**Stored data entries**
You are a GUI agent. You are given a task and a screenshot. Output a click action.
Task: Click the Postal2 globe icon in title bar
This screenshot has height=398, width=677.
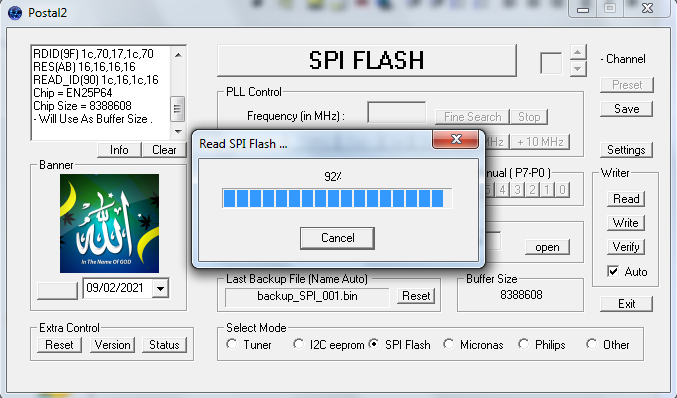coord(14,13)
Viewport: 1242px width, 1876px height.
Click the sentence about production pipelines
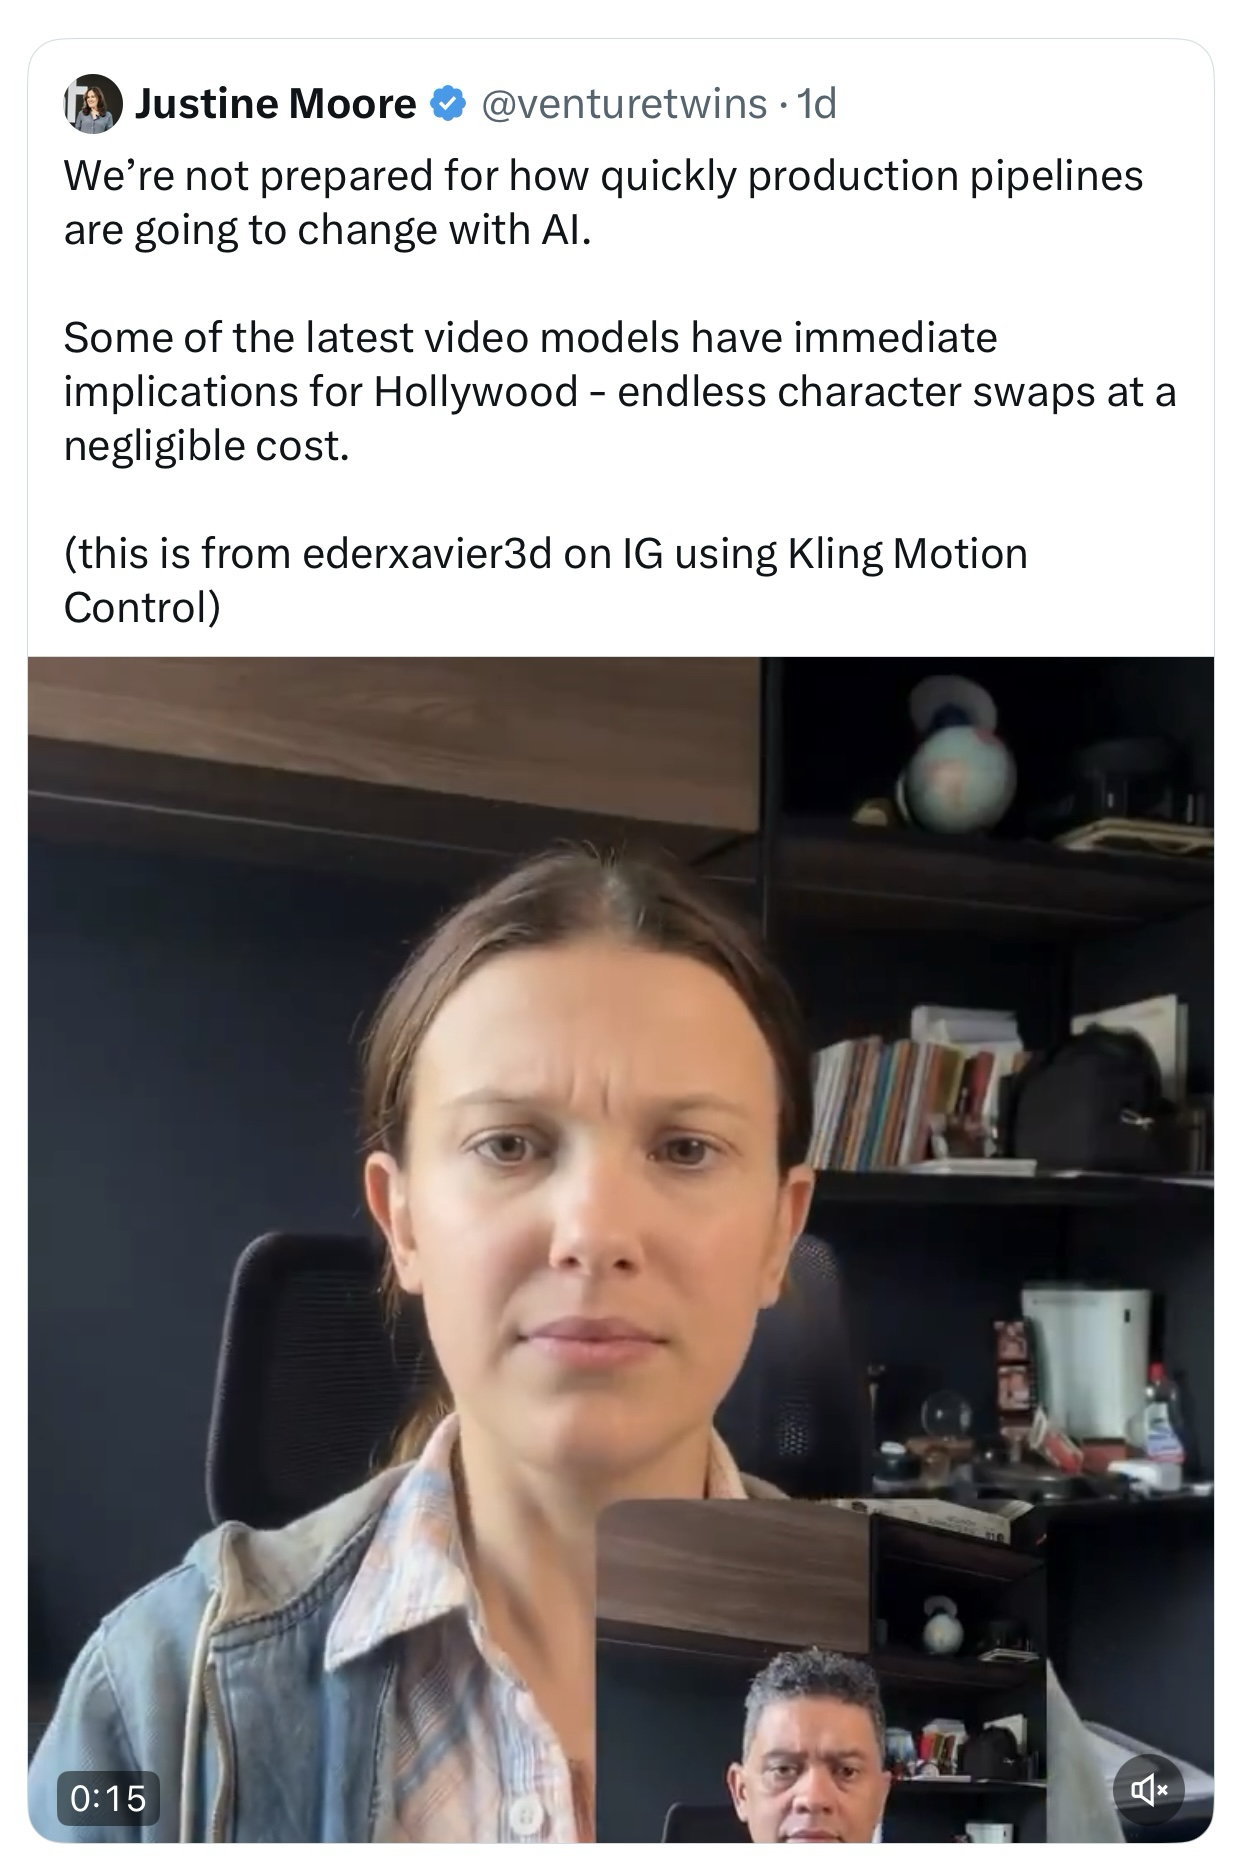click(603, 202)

**What you have to do**
Your job is to transcribe the entries above exactly; skip the pictures.

**Task output**
You are a GUI agent. You are given a task and a screenshot. Output a click action.
Task: Click the Postal2 globe icon in title bar
This screenshot has height=398, width=677.
coord(14,13)
Viewport: 1242px width, 1876px height.
Click the sentence about production pipelines
click(603, 202)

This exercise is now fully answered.